An Orchestrated Litany Of Whines
Cabinet Minister Pete Hodgson says the Business Roundtable and its political allies should stop depressing New Zealanders with their orchestrated whining about the country's future.
"Roger Kerr has been leading a chorus of moans about this country and now has the gall to fund an advertising campaign that complains about 'a generally negative feeling about New Zealand'," Mr Hodgson said.
"Many New Zealanders are appalled to discover that this campaign has been funded by precisely those people who have dedicated themselves for almost a year to creating negative feeling about this country's future.
"What makes this orchestrated whining even more destructive is the absence of any constructive ideas. All we hear from Mr Kerr is the same tired ideology he has been peddling for more than a decade.
"Promises of more privatisation and tax cuts did not win the last election for National and Act, nor did they have a positive effect on migration flows. In fact there was a higher net outflow of people from New Zealand last year than this year. (See attached letter to Mr Kerr)
"Fortunately Mr Kerr is not the 'voice of business' he pretends to be. There are plenty of people in business, including members of the Business Roundtable, who do not share his extreme views and his enthusiasm for advancing them through dodgy public relations campaigns.

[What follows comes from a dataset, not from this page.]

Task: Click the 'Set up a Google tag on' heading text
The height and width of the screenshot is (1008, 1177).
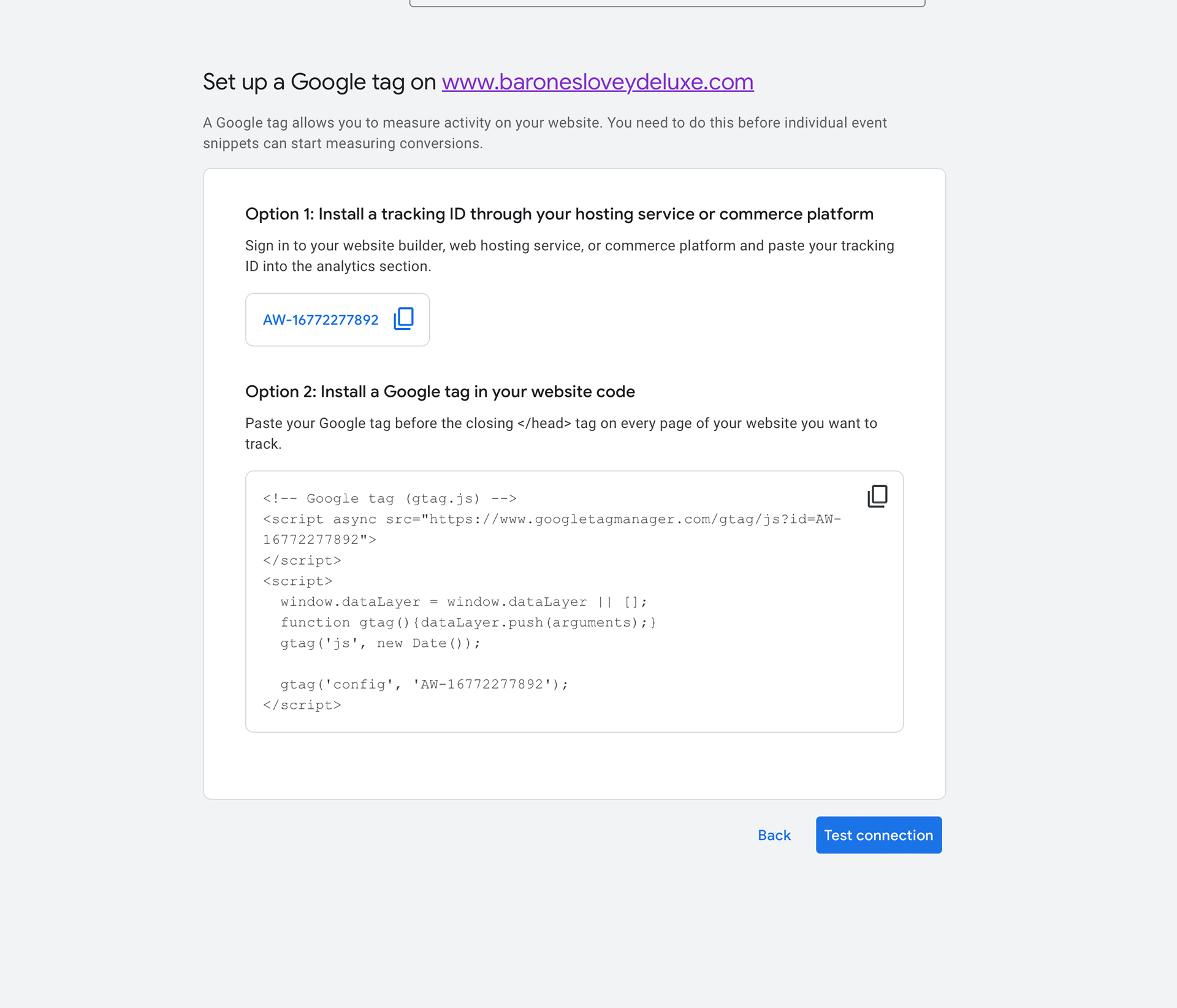Action: click(x=319, y=82)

"The Government has a productive dialogue with many such people in the business community, and will continue this at its summit with business leaders on October 24. Mr Kerr unfortunately believes the Government is not 'listening to business' unless it is following his orders."
Mr Hodgson said he was disappointed that Mr Kerr's latest publicity stunt had been abetted by some unprofessional journalism by the Holmes show, which failed to reveal the Roundtable's connection with it when it first featured the issue on Wednesday.
Attached: letter from Mr Hodgson to Roger Kerr.
6 October 2000
NZ Business Roundtable
PO Box 10 147
I write to express my disappointment at the Business Roundtable's role in the advertisement "A Generation Lost?" published in The New Zealand Herald on October 5.
It has always been my understanding that the Roundtable sees itself as an open and direct contributor to public policy debate in New Zealand.
It disturbs me that you should resort to such furtive measures, funding an emotive and fact-free publicity stunt in lieu of a reasoned, researched and constructive contribution to public debate on migration.
It disturbs me even more that you would firstly choose not to have the Roundtable's involvement acknowledged in the advertisement, secondly deny (to the Dominion) that the Roundtable would contribute to the cost and thirdly admit (on Radio New Zealand's Kim Hill) that the Roundtable "made a donation up front … to cover the costs of the advertisements" but claim, somewhat incredibly that you did not know the size of that contribution.
That is not the conduct of an organisation that wishes to engage the Government in open, honest debate about serious matters of public policy.
If the Roundtable does wish to enter such a debate on migration, it would do well to balance its unscrupulous public relations activities with some basic facts.
In the year to August 2000 there was a net migration loss of 10,030 people, ten percent less than the previous year. New Zealand has had a net migration loss since 1998 and these recent flows have been driven by decreasing arrivals. Departures have been growing steadily since 1993-94, by about 9% a year, but there has been no sudden surge of late. Arrivals have been declining more sharply since the mid-90s, hence the net loss.
Nor has there been any remarkable increase in the number of young people leaving New Zealand, as your newspaper advertisement suggests. On average over the past 30 years New Zealand has lost a net 5300 people a year aged between 20-29. Many, if not most of these have departed on the traditional "OE", as you know. In the year to August the net outflow of 20-29 year-olds was 7021, an unremarkable deviation from the average. Higher net outflows occurred during the late 1970s, the late 1980s and last year.
I hope the Roundtable's next contribution on the issue of migration will be more constructive and better-informed than its last.